UNISONActive is an unofficial blog produced by UNISON activists for UNISON activists. Bringing news, briefings and events from a progressive left perspective.

Friday, 25 March 2011

Why the night got darker for decent pensions - removing the National Insurance rebate

Yet another nail was hammered into the coffin of final salary linked occupational pensions with the Budget announcement of the withdrawal of the contracting out rebate for defined benefit final salary linked pension schemes.

There is, as yet, no date for the removal of this subsidy but it will go once the new flat rate pension is introduced, probably not until 2015.

The contracted out rebate is a rebate to both employers and employees who opt out of the earnings related part of the state pension scheme – currently S2P (the state second tier pension) and formerly Serps (the state earnings related pension dcheme). It currently stands at 1.6% for employees and 3.7% for employers who operate a final salary linked defined benefit scheme or 1.4% if the scheme is defined contribution, money purchase.

Employers and employees will therefore see their NI contributions rise when the rebate is abolished. The rebate was already due to be removed in April 2012 for defined contribution schemes and will now be removed for all schemes once the £140 a week flat rate pension is introduced. This will save the government some £9.1 billion a year when the rebates are finally abolished according to the Office of Tax Simplification.

As the press report below states, the result is that most remaining final salary linked private sector pension schemes will probably decide to close because many are already in deficit and employers are unlikely to swallow the higher cost of pension provision once the rebates end.

Public sector workers

Tom McPhail, head of pensions research at Hargreaves Lansdown, welcomed the introduction of the £140 a week flat rate pension but said, ‘unfortunately this reform of the state pension will be delivered at the cost of the final salary sector. This will be particularly keenly felt by public sector workers.’ Most public sector schemes are final salary linked.

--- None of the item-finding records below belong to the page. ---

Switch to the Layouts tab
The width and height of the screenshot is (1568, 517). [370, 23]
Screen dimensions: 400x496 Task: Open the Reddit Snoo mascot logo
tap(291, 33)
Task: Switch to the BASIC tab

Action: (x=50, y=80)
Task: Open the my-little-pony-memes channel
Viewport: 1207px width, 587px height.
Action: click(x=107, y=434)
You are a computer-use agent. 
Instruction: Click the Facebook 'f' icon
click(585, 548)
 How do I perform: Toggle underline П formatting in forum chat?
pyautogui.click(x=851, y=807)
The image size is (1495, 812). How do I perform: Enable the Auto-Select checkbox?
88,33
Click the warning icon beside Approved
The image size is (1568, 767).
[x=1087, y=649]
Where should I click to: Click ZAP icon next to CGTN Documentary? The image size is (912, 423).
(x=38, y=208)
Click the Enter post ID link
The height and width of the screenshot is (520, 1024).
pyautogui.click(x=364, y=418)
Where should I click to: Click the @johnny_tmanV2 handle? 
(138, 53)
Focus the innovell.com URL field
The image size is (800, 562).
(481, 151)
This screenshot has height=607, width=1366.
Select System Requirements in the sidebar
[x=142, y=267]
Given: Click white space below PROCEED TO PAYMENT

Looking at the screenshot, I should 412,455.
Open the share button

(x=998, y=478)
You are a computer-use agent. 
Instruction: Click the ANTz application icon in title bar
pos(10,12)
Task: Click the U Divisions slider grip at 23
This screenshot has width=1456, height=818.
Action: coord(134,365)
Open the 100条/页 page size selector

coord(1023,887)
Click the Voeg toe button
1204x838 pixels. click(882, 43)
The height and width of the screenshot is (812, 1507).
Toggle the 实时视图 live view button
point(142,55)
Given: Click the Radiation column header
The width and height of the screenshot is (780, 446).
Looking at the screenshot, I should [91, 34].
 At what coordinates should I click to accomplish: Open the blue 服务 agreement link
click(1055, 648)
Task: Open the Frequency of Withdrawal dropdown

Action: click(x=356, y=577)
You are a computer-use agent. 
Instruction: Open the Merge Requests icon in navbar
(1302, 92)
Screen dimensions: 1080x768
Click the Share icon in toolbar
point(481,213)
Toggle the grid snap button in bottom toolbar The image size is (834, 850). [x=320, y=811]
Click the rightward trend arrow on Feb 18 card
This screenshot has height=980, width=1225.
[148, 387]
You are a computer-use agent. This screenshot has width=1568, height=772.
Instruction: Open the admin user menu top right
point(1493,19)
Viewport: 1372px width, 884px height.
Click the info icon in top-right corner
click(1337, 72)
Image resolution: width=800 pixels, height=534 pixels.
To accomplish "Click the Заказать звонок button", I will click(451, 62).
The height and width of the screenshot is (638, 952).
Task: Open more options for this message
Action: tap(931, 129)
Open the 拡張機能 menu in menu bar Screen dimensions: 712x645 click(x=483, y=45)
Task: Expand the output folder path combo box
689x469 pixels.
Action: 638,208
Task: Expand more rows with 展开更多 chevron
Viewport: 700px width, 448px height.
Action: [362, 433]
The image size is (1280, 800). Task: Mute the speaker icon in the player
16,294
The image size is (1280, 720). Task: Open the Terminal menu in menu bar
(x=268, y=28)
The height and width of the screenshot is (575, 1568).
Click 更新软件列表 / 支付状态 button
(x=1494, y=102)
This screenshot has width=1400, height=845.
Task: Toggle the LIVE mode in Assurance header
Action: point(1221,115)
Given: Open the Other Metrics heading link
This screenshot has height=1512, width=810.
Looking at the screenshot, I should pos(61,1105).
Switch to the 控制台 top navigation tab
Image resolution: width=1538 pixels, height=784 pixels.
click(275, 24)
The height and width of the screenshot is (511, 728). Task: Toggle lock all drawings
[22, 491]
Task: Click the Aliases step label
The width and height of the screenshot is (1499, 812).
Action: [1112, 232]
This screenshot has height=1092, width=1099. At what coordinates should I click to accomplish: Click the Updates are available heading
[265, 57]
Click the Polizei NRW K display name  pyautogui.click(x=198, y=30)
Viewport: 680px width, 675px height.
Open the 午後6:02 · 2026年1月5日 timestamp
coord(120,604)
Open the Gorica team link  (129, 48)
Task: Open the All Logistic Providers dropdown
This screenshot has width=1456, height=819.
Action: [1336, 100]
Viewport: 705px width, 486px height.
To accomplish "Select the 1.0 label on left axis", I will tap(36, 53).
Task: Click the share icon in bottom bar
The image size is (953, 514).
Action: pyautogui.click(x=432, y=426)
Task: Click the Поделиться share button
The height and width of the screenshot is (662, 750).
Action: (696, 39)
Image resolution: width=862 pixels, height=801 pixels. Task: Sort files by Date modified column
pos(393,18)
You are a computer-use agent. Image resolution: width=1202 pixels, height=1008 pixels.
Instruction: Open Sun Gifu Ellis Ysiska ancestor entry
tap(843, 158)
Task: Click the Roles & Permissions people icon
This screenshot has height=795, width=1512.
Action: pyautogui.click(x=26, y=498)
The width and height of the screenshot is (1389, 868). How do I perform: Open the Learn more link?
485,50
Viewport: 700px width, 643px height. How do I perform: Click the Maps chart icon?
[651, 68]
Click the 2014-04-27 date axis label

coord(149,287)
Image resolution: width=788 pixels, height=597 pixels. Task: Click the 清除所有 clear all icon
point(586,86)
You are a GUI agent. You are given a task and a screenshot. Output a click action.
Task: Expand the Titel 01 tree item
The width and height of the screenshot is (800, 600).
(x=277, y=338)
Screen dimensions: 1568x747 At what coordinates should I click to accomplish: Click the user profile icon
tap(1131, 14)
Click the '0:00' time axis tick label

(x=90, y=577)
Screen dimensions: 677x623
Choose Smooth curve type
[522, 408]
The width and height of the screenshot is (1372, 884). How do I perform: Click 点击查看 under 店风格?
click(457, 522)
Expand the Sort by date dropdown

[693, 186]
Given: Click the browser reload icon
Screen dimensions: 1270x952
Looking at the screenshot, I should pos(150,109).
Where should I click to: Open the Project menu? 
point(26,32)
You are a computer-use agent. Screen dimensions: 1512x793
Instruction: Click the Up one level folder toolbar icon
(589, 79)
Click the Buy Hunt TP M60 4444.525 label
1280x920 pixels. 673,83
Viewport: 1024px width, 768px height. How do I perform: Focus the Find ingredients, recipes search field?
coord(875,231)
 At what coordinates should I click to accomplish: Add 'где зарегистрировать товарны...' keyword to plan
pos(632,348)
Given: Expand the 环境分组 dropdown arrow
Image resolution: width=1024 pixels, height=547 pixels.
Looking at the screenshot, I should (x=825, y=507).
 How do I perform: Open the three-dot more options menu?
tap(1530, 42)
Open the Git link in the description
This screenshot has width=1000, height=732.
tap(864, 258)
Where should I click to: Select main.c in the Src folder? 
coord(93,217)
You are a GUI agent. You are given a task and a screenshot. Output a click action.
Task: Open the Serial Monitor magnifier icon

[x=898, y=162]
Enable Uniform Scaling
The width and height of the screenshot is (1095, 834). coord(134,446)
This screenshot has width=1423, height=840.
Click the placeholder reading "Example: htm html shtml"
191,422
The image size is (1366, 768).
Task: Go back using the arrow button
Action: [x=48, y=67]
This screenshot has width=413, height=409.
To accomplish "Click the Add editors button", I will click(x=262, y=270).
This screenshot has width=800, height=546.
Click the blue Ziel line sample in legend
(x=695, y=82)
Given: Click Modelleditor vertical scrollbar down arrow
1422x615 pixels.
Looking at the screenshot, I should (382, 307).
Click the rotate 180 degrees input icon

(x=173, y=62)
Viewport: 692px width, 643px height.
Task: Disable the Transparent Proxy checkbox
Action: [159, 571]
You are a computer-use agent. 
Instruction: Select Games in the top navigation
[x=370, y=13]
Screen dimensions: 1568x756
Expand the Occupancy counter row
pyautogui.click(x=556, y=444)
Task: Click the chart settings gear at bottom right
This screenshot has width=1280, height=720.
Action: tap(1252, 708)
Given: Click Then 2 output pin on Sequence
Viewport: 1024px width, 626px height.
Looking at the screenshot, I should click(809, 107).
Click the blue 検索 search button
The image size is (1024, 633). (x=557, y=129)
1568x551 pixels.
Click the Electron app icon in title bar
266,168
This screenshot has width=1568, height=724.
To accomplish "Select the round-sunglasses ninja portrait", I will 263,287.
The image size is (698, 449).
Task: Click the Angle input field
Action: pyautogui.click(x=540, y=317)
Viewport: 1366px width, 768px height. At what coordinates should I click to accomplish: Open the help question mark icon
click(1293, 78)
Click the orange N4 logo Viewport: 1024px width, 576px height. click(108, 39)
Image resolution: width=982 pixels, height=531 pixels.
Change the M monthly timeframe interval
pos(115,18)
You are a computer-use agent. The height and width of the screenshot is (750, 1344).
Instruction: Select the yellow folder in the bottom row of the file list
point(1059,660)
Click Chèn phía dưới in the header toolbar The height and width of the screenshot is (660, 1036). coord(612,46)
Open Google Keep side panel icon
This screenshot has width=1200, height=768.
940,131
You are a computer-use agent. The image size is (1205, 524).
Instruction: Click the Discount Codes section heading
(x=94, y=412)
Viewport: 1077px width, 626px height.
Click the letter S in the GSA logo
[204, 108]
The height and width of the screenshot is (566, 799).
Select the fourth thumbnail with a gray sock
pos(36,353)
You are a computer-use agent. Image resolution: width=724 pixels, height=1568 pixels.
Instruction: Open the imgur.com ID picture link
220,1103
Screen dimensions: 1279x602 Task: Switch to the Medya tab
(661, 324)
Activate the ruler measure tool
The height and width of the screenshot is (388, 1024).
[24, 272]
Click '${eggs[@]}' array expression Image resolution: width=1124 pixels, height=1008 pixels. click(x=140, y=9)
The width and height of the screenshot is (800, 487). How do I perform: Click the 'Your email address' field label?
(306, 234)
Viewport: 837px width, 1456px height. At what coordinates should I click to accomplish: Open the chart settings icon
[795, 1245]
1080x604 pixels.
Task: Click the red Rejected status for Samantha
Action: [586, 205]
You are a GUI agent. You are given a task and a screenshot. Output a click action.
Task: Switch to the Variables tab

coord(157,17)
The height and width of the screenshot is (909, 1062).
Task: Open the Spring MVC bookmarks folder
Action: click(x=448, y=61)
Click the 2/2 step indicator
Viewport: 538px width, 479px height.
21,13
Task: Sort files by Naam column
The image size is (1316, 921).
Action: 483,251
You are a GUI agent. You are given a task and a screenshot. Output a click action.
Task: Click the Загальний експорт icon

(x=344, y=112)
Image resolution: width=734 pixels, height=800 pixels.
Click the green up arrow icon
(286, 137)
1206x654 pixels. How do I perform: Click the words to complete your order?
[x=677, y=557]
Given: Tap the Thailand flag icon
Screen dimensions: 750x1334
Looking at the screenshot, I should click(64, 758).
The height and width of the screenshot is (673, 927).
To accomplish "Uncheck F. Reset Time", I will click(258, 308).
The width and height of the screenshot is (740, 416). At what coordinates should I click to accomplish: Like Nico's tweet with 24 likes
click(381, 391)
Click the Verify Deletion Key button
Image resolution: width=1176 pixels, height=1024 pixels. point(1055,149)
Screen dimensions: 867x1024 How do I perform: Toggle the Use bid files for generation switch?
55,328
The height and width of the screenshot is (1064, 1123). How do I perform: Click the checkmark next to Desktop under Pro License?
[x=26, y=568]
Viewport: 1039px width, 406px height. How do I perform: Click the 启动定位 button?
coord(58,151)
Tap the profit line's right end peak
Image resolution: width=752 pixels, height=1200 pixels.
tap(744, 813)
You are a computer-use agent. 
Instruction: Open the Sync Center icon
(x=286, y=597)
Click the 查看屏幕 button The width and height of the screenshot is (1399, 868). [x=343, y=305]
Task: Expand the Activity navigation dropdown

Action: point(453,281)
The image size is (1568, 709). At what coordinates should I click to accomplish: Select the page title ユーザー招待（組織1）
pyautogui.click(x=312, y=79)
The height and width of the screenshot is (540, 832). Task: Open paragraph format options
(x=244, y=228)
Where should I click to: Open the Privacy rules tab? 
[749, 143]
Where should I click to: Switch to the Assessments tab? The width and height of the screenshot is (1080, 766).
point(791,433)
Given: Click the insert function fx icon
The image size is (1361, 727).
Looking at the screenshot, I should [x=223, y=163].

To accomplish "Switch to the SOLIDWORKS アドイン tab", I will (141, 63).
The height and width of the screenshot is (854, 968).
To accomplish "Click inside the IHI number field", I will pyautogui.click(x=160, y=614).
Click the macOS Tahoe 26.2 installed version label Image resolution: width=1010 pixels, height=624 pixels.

‘The proposal to end contracting out will mean higher national insurance (NI) contribution rates for all final salary scheme members - currently they pay 1.6% less, though this is due to fall to 1.4% in 2012,’ explain McPhail. ‘Under auto-enrolment employers are already facing a substantial increase to their pensions bill. This is likely to finish off any lingering support they may have for final salary pensions.’ He believes most companies will switch to defined contribution, money purchase schemes, where the risk that the accumulated contributions won’t provide enough pension at retirement age is carried by the employee.

The government is likely to face stormy negotiations over the Hutton reforms to public sector pension schemes. The unions are already threatening strike action and the removal of the rebate will make agreement even more difficult. ‘It is in the public sector though, that the real pain will be felt,’ McPhail explains. ‘Public sector workers are already facing a 3% increase to their contributions. Now it looks like they’ll also have a 1.6% increase to their tax (National Insurance) rates. They are also facing a shift from final salary to career average and if the schemes are to be contracted in then logically the overall generosity of their benefits should be further reduced to reflect this.’

‘As if this wasn’t enough, they are also facing a retirement age which is linked to the state pension which is in turn linked to longevity. This means not 60, or 65 or even 66 but probably 67 or 68. Many in the private sector will argue that they have had it too easy for too long and such reforms are long overdue but it’s fair to say that there may be trouble ahead,’ McPhail warns.

Extra costs

Eleanor Dowling, principal at benefit consultants, Mercer, is also concerned about the effect on occupational pension schemes pointing out that private sector schemes are designed to integrate with the state scheme. ‘If this change does take place, companies may have to revisit their scheme design. Potentially, there are huge costs and funding issues here too.’

She believes employers are likely to cut benefits for members of final salary linked schemes because they will lose the funding that comes from the NI rebates. ‘Schemes already have to cope with removal of the default retirement age, and will now have to respond to a moving target state pension age and proposals in this Budget to cut tax relief for employers.’

The ability to increase the age at which state pensions are paid will itself create huge new problems for both pension schemes and their members. ‘The difficult part will be in determining what the rules are that will lead to an increase, warns Deborah Cooper, head of Mercer’s regulatory group. ‘For example, how much warning do people need before an increase is made? What information will be used to determine the rate of increase, given the different longevity experiences in different social classes?’

She makes the point that whilst the government wants the flexibility to reduce the value of pension accrual by increasing state pension age, it prevents private sector employers from taking similar actions. If the age at which you receive your pension is raised you pay contributions for longer and draw benefits for a shorter period – effectively a pension reduction.

She suggests that, ‘particularly in the context of the removal of the default retirement age, there is a case to loosen restrictions governing the situations in which employers can amend accrued rights. For example, the government could permit changes to a scheme’s normal pension ages when there is evidence that life expectancy has increased since a member joined the plan.’